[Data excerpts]
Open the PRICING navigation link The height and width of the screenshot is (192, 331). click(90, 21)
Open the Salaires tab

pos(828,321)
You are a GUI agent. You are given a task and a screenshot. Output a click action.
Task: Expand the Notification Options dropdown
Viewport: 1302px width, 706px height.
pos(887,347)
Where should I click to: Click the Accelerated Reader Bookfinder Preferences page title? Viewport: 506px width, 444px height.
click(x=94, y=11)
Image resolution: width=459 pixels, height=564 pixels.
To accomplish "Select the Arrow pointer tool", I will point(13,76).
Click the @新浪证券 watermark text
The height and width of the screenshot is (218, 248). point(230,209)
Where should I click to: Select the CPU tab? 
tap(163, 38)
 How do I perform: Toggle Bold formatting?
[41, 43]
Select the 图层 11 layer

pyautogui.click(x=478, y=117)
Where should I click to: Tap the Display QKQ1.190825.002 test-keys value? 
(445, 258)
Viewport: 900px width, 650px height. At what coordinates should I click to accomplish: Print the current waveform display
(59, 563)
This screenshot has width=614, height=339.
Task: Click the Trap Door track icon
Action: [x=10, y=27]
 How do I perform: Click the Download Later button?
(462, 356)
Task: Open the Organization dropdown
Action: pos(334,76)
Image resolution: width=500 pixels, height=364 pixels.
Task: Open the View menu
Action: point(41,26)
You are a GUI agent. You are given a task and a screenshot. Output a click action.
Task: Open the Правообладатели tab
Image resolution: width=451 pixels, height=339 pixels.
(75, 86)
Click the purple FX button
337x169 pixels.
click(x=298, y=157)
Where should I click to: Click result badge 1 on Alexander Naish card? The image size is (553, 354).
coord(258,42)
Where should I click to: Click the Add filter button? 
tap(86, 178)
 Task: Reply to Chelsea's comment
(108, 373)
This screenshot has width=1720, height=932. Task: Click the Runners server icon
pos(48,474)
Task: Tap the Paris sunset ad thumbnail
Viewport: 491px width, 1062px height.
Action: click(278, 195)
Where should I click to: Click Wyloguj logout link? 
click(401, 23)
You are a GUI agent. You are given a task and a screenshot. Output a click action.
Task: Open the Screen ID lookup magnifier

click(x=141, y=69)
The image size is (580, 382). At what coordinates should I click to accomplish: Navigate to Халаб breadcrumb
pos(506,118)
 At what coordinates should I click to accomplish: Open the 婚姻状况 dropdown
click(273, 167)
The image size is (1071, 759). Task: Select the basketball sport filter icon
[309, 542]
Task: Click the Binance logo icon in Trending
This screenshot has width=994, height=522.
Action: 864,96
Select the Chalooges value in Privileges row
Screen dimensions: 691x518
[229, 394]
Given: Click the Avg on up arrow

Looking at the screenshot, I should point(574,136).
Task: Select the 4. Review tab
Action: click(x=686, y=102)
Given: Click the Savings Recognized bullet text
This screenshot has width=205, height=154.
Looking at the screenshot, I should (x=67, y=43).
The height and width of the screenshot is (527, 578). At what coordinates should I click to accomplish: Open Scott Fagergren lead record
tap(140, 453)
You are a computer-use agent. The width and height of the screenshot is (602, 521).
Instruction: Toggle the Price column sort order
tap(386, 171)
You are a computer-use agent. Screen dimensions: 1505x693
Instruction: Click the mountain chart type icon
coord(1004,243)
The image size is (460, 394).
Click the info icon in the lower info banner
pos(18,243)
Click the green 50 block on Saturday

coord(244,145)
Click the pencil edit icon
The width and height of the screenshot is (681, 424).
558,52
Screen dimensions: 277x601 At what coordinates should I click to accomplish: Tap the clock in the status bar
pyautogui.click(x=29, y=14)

• TASK TO CARRY OUT: Copy every record once more, exactly as given.

• RESULT FOR THIS EXERCISE:
Open the PRICING navigation link The height and width of the screenshot is (192, 331). click(90, 21)
Open the Salaires tab

pos(828,321)
You are a GUI agent. You are given a task and a screenshot. Output a click action.
Task: Expand the Notification Options dropdown
Viewport: 1302px width, 706px height.
pos(887,347)
Where should I click to: Click the Accelerated Reader Bookfinder Preferences page title? Viewport: 506px width, 444px height.
click(x=94, y=11)
Image resolution: width=459 pixels, height=564 pixels.
To accomplish "Select the Arrow pointer tool", I will point(13,76).
Click the @新浪证券 watermark text
The height and width of the screenshot is (218, 248). point(230,209)
Where should I click to: Select the CPU tab? 
tap(163, 38)
 How do I perform: Toggle Bold formatting?
[41, 43]
Select the 图层 11 layer

pyautogui.click(x=478, y=117)
Where should I click to: Tap the Display QKQ1.190825.002 test-keys value? 
(445, 258)
Viewport: 900px width, 650px height. At what coordinates should I click to accomplish: Print the current waveform display
(59, 563)
This screenshot has width=614, height=339.
Task: Click the Trap Door track icon
Action: [x=10, y=27]
 How do I perform: Click the Download Later button?
(462, 356)
Task: Open the Organization dropdown
Action: pos(334,76)
Image resolution: width=500 pixels, height=364 pixels.
Task: Open the View menu
Action: point(41,26)
You are a GUI agent. You are given a task and a screenshot. Output a click action.
Task: Open the Правообладатели tab
Image resolution: width=451 pixels, height=339 pixels.
(75, 86)
Click the purple FX button
337x169 pixels.
click(x=298, y=157)
Where should I click to: Click result badge 1 on Alexander Naish card? The image size is (553, 354).
coord(258,42)
Where should I click to: Click the Add filter button? 
tap(86, 178)
 Task: Reply to Chelsea's comment
(108, 373)
This screenshot has width=1720, height=932. Task: Click the Runners server icon
pos(48,474)
Task: Tap the Paris sunset ad thumbnail
Viewport: 491px width, 1062px height.
Action: click(278, 195)
Where should I click to: Click Wyloguj logout link? 
click(401, 23)
You are a GUI agent. You are given a task and a screenshot. Output a click action.
Task: Open the Screen ID lookup magnifier

click(x=141, y=69)
The image size is (580, 382). At what coordinates should I click to accomplish: Navigate to Халаб breadcrumb
pos(506,118)
 At what coordinates should I click to accomplish: Open the 婚姻状况 dropdown
click(273, 167)
The image size is (1071, 759). Task: Select the basketball sport filter icon
[309, 542]
Task: Click the Binance logo icon in Trending
This screenshot has width=994, height=522.
Action: 864,96
Select the Chalooges value in Privileges row
Screen dimensions: 691x518
[229, 394]
Given: Click the Avg on up arrow

Looking at the screenshot, I should point(574,136).
Task: Select the 4. Review tab
Action: click(x=686, y=102)
Given: Click the Savings Recognized bullet text
This screenshot has width=205, height=154.
Looking at the screenshot, I should (x=67, y=43).
The height and width of the screenshot is (527, 578). At what coordinates should I click to accomplish: Open Scott Fagergren lead record
tap(140, 453)
You are a computer-use agent. The width and height of the screenshot is (602, 521).
Instruction: Toggle the Price column sort order
tap(386, 171)
You are a computer-use agent. Screen dimensions: 1505x693
Instruction: Click the mountain chart type icon
coord(1004,243)
The image size is (460, 394).
Click the info icon in the lower info banner
pos(18,243)
Click the green 50 block on Saturday

coord(244,145)
Click the pencil edit icon
The width and height of the screenshot is (681, 424).
558,52
Screen dimensions: 277x601 At what coordinates should I click to accomplish: Tap the clock in the status bar
pyautogui.click(x=29, y=14)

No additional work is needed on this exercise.